*** DATASET EXTRACT

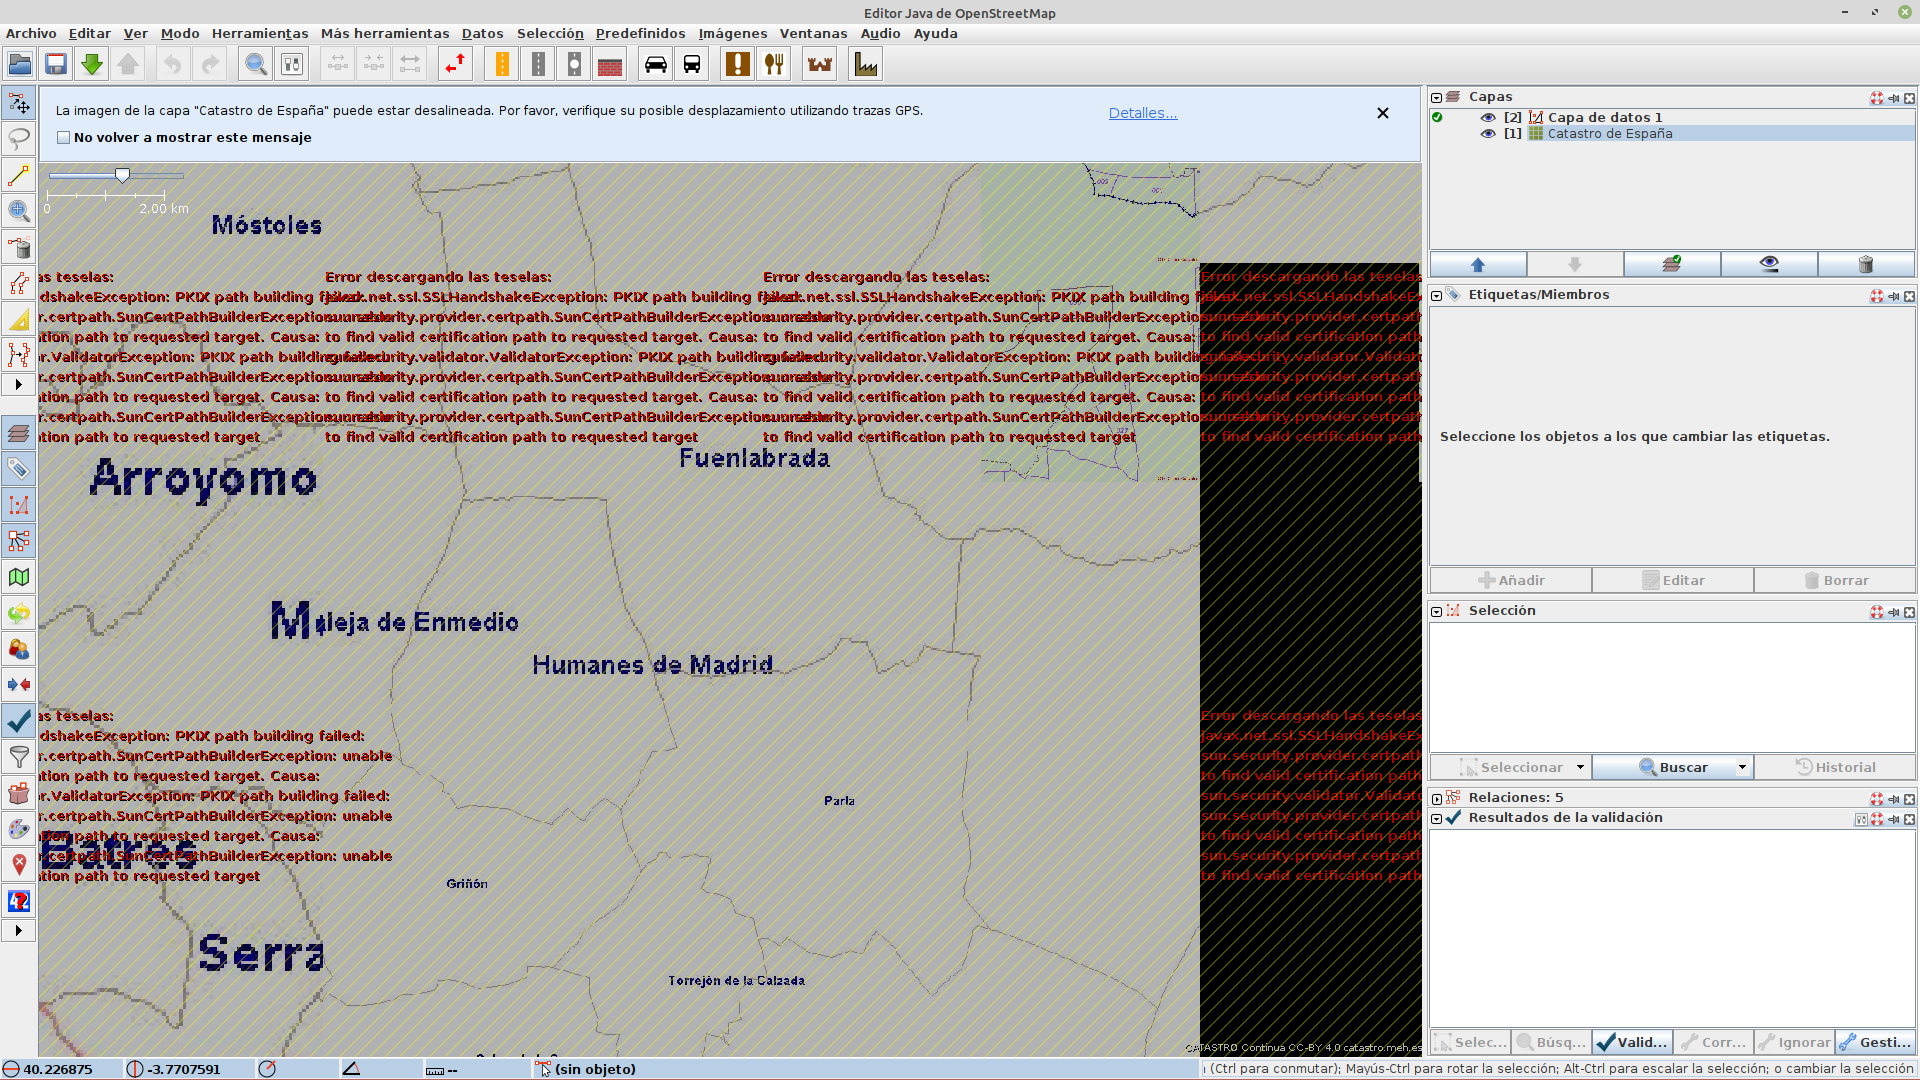
Task: Click the car preset toolbar icon
Action: (655, 64)
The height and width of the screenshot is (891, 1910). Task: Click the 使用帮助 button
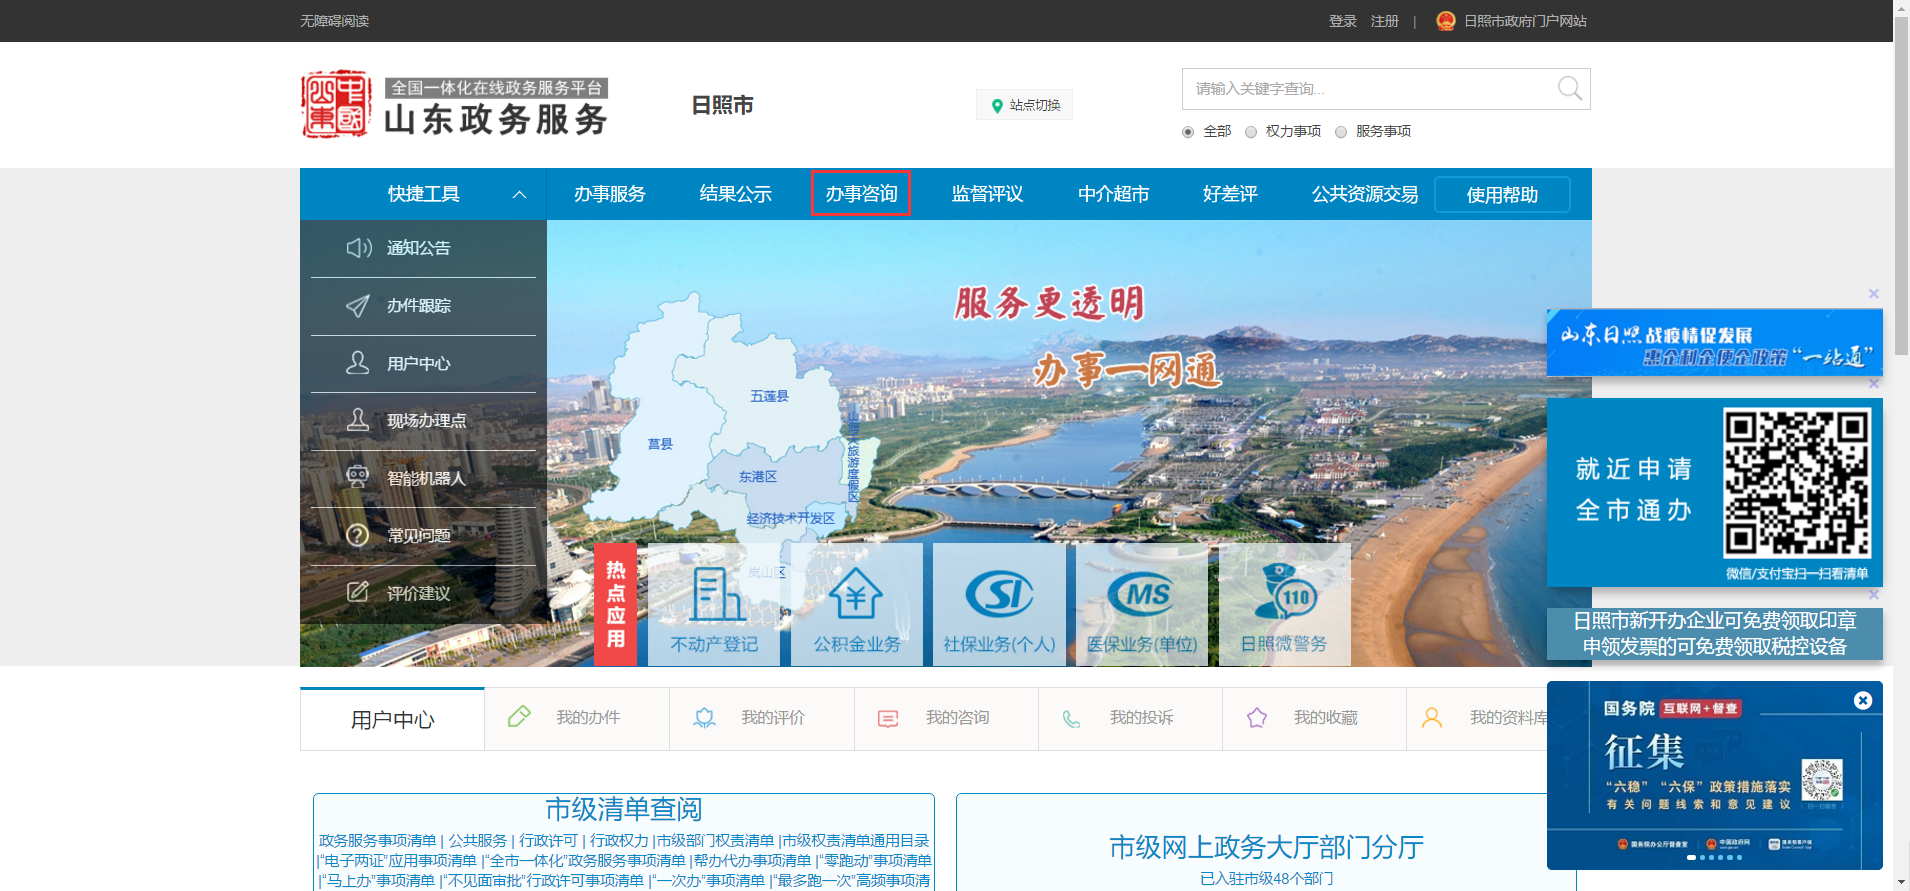[x=1502, y=195]
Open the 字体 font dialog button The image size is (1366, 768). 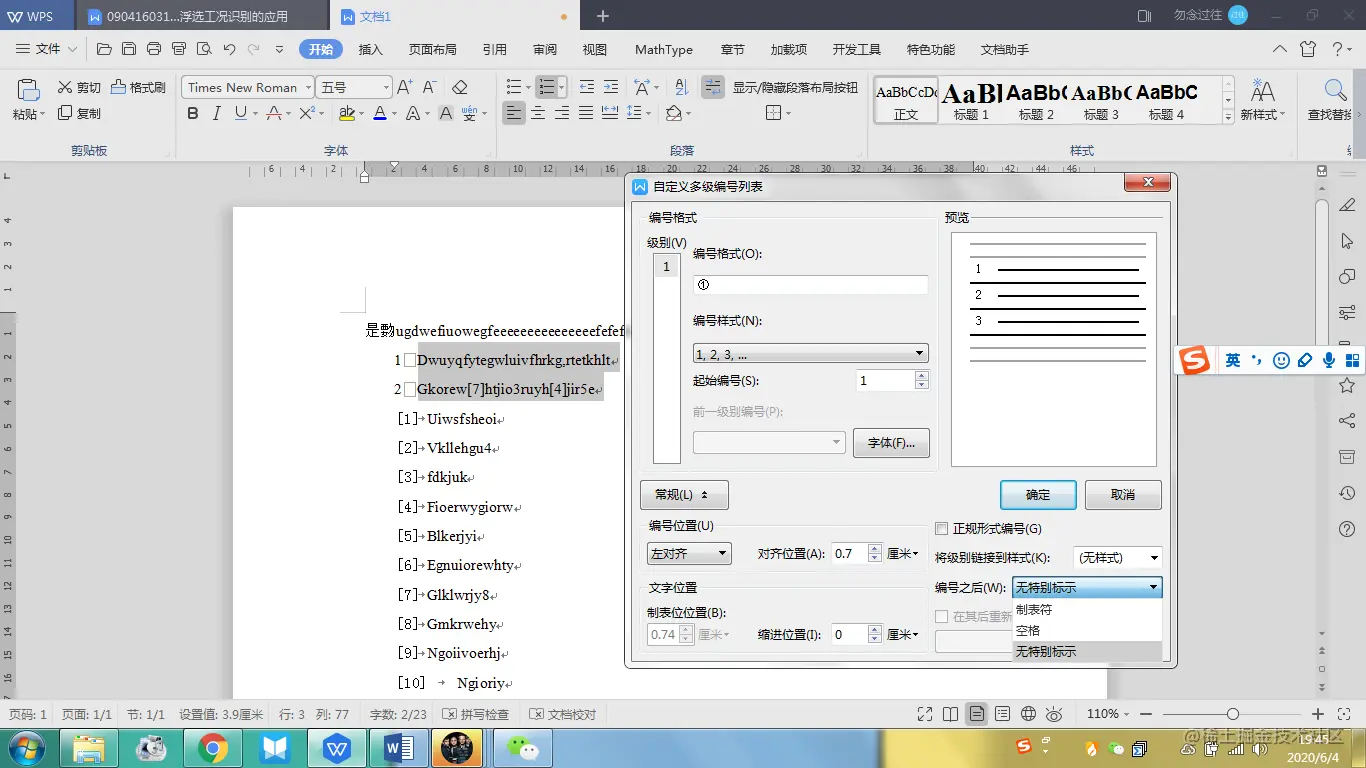(891, 443)
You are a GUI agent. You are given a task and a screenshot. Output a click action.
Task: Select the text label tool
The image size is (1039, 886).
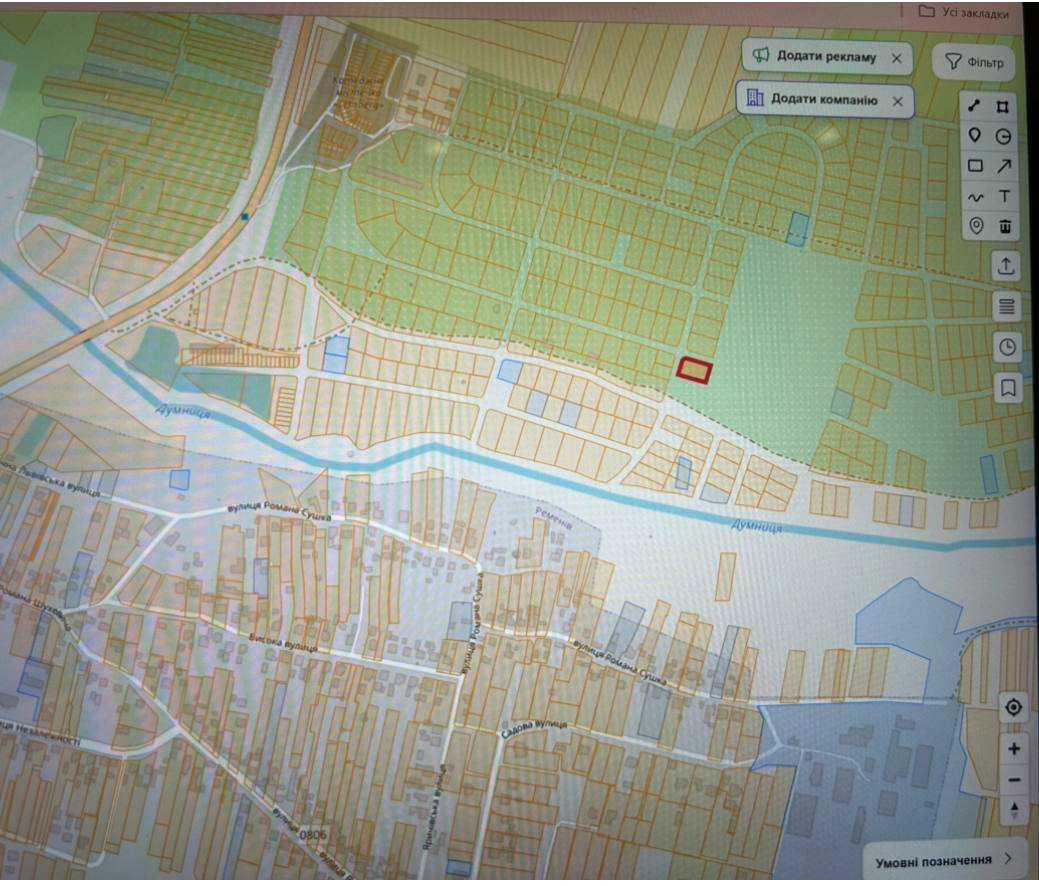[1005, 196]
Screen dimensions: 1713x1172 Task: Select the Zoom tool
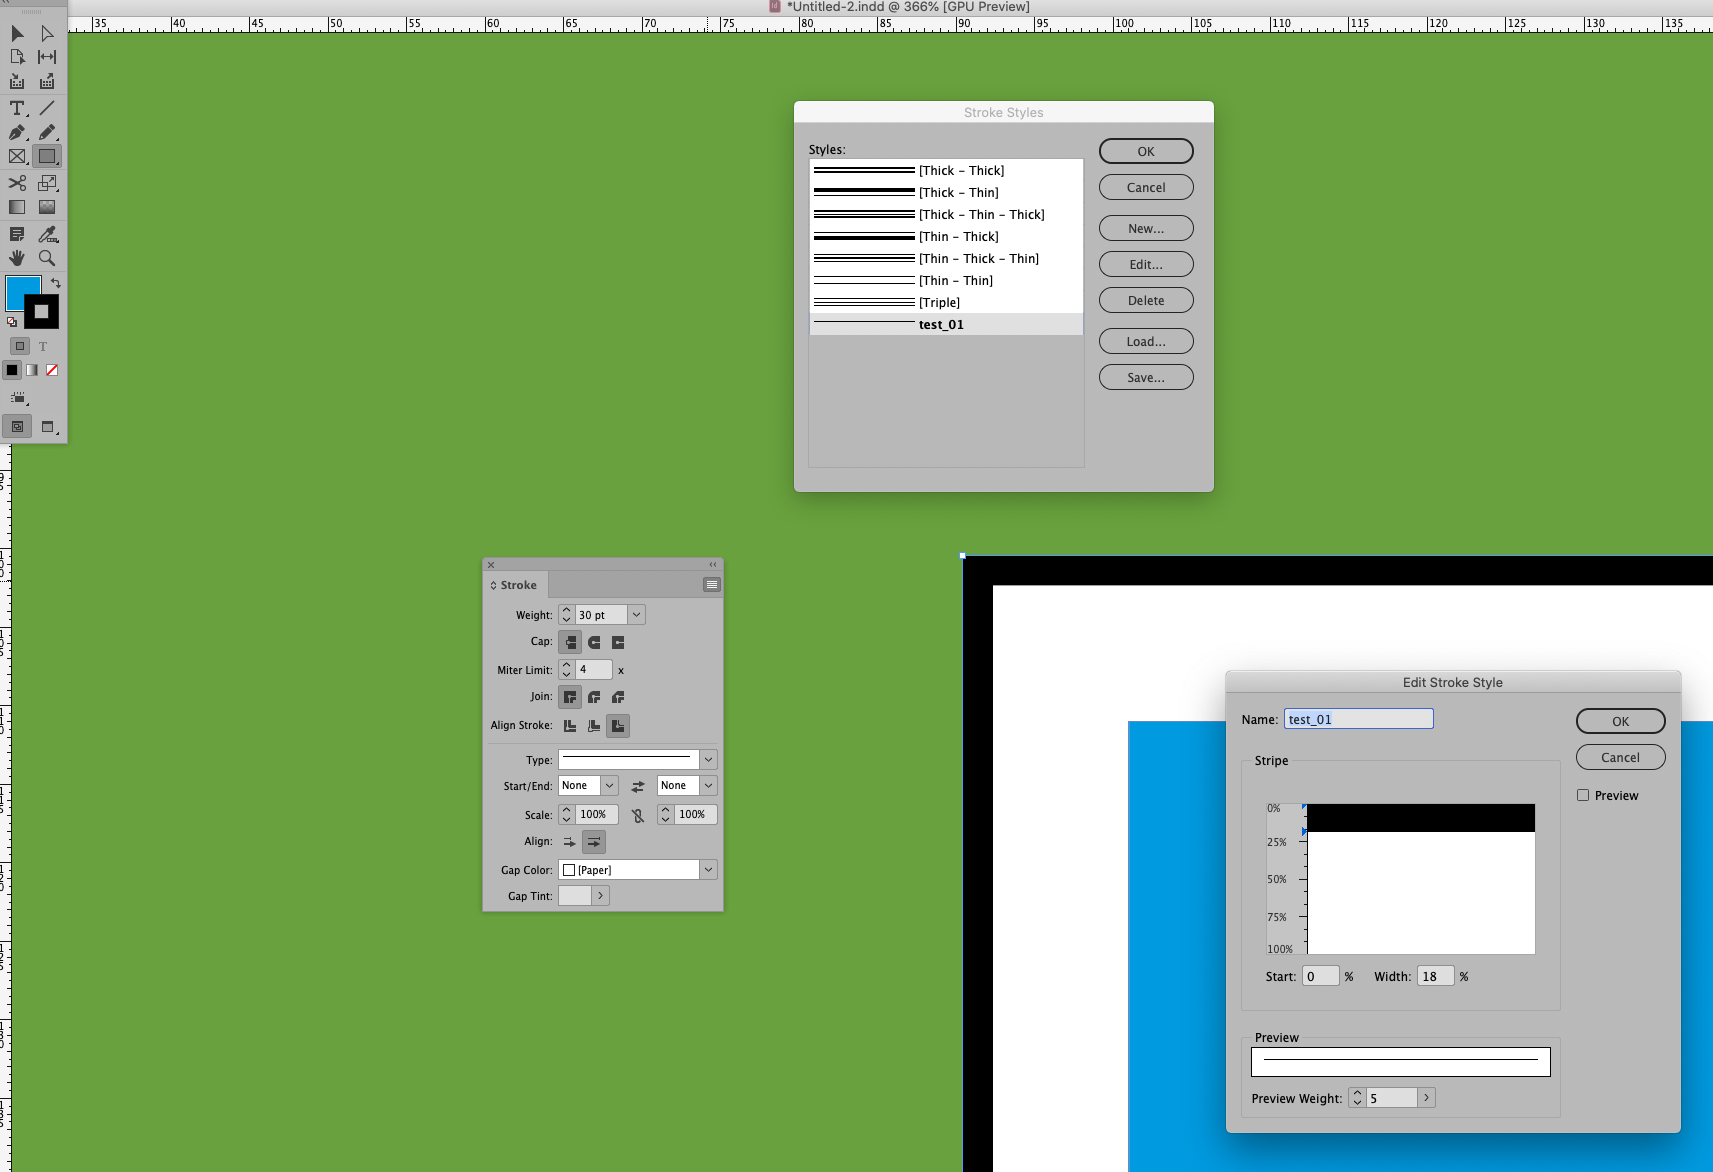(46, 258)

******

### WRITTEN PROBLEM:
Count the lines of the listing above that contain the word "screenshot", and reply with the number alone.

### RESULT:
2